**WORK ORDER**
All that is wanted is a word-for-word copy of the line with "Task: Click the Restart Broker button" and every line after it in the data below.

[[ EXERCISE MATERIAL, beginning ]]

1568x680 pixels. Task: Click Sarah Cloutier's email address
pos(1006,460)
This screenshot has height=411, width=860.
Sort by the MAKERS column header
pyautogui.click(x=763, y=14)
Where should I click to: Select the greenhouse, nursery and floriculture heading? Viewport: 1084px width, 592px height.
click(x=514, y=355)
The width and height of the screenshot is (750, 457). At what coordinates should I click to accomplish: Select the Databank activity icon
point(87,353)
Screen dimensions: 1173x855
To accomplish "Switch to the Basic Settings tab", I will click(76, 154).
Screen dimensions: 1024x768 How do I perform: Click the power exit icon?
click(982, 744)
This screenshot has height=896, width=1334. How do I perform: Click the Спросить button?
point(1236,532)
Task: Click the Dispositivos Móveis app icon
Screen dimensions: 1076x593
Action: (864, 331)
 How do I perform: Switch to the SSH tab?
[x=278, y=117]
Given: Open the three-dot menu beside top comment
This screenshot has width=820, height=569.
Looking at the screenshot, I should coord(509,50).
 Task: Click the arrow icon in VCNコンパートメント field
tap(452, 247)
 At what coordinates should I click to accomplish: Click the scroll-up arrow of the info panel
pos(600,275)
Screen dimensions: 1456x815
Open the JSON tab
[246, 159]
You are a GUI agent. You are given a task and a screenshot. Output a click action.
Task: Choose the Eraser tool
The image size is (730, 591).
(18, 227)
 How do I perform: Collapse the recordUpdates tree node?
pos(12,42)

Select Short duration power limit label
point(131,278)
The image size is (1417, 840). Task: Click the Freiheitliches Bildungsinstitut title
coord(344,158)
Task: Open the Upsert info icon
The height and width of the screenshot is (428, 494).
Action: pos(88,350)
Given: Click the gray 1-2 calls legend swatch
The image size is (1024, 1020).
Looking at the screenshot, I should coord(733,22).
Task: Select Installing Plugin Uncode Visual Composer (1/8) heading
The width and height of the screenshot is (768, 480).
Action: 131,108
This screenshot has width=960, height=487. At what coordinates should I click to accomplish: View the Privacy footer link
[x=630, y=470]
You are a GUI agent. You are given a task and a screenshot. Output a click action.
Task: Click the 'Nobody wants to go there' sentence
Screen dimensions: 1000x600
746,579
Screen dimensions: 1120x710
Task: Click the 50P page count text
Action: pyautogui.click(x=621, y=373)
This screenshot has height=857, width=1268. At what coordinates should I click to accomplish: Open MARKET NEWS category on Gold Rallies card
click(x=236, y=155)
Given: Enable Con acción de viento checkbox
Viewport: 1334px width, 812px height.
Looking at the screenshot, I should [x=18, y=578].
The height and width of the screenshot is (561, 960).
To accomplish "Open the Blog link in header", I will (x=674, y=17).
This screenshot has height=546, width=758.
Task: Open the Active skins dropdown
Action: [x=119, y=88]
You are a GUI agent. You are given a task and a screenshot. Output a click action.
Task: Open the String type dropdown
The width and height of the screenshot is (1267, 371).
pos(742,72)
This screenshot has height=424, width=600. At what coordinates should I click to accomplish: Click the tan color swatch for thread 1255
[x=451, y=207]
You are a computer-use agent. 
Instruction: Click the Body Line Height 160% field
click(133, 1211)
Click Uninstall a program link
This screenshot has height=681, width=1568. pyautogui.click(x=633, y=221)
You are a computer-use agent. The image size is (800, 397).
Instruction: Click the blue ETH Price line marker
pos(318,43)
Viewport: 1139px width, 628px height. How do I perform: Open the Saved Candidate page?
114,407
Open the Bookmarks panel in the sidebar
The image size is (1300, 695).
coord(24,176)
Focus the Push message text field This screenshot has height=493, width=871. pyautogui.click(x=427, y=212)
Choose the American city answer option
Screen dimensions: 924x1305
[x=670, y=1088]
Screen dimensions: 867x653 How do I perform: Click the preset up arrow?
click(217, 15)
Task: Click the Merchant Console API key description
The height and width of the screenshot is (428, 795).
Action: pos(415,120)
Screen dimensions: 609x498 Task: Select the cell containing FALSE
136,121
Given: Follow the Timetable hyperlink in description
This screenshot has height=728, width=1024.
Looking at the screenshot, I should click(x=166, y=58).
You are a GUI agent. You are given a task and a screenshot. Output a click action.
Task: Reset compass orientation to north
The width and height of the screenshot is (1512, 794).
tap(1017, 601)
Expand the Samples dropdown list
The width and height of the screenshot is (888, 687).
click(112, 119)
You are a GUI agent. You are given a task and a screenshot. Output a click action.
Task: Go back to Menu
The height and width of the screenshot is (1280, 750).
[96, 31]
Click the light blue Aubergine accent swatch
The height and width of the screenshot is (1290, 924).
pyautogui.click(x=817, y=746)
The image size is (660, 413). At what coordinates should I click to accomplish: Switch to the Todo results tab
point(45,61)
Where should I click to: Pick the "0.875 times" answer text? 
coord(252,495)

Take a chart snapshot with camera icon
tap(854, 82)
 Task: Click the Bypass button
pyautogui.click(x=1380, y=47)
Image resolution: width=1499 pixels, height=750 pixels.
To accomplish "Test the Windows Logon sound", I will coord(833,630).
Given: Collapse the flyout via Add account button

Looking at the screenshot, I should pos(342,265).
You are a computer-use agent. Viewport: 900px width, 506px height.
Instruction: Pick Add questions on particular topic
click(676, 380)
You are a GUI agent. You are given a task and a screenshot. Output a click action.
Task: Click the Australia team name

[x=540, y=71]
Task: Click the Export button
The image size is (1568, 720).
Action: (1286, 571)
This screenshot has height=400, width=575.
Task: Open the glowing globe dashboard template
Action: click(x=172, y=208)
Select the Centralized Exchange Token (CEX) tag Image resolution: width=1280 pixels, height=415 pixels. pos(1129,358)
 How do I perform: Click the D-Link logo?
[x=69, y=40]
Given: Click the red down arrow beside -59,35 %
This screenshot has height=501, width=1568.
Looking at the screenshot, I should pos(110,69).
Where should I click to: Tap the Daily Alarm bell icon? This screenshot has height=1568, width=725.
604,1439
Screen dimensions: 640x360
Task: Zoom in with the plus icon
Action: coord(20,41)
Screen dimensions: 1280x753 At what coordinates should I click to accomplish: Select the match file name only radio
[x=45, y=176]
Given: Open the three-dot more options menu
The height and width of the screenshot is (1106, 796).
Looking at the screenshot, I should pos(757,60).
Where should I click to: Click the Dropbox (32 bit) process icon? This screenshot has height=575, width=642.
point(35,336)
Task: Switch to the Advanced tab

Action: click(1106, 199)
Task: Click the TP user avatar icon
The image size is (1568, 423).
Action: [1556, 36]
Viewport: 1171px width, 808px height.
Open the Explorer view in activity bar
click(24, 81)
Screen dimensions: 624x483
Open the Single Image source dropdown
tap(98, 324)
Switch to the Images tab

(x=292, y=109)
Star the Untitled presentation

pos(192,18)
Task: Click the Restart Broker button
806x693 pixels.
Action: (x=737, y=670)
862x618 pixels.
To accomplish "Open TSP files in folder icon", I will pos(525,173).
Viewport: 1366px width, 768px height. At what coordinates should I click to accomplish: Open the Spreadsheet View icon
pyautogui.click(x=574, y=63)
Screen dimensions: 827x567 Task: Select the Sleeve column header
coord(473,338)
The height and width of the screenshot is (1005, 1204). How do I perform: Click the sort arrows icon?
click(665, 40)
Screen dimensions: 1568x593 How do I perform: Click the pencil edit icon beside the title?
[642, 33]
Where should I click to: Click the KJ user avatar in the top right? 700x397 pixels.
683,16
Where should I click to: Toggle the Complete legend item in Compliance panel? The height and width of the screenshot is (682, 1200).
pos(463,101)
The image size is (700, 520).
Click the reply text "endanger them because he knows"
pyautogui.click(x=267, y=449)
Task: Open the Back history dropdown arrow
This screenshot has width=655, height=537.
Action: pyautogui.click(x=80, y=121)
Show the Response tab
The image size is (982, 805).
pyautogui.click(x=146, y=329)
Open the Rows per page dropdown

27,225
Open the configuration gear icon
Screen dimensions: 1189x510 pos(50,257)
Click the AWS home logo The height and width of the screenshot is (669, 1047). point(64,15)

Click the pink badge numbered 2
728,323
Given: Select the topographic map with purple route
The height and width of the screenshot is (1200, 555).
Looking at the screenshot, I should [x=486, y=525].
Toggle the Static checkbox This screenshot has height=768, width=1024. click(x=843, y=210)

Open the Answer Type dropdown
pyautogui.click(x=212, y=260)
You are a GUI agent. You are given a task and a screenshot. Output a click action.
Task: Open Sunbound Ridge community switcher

[[ EXERCISE MATERIAL, end ]]

**TASK ANSWER**
Task: Click the Restart Broker button
806x693 pixels.
Action: (x=737, y=670)
862x618 pixels.
To accomplish "Open TSP files in folder icon", I will pos(525,173).
Viewport: 1366px width, 768px height. At what coordinates should I click to accomplish: Open the Spreadsheet View icon
pyautogui.click(x=574, y=63)
Screen dimensions: 827x567 Task: Select the Sleeve column header
coord(473,338)
The height and width of the screenshot is (1005, 1204). How do I perform: Click the sort arrows icon?
click(665, 40)
Screen dimensions: 1568x593 How do I perform: Click the pencil edit icon beside the title?
[642, 33]
Where should I click to: Click the KJ user avatar in the top right? 700x397 pixels.
683,16
Where should I click to: Toggle the Complete legend item in Compliance panel? The height and width of the screenshot is (682, 1200).
pos(463,101)
The image size is (700, 520).
Click the reply text "endanger them because he knows"
pyautogui.click(x=267, y=449)
Task: Open the Back history dropdown arrow
This screenshot has width=655, height=537.
Action: pyautogui.click(x=80, y=121)
Show the Response tab
The image size is (982, 805).
pyautogui.click(x=146, y=329)
Open the Rows per page dropdown

27,225
Open the configuration gear icon
Screen dimensions: 1189x510 pos(50,257)
Click the AWS home logo The height and width of the screenshot is (669, 1047). point(64,15)

Click the pink badge numbered 2
728,323
Given: Select the topographic map with purple route
The height and width of the screenshot is (1200, 555).
Looking at the screenshot, I should [x=486, y=525].
Toggle the Static checkbox This screenshot has height=768, width=1024. click(x=843, y=210)

Open the Answer Type dropdown
pyautogui.click(x=212, y=260)
You are a GUI agent. You are given a task and a screenshot. Output a click action.
Task: Open Sunbound Ridge community switcher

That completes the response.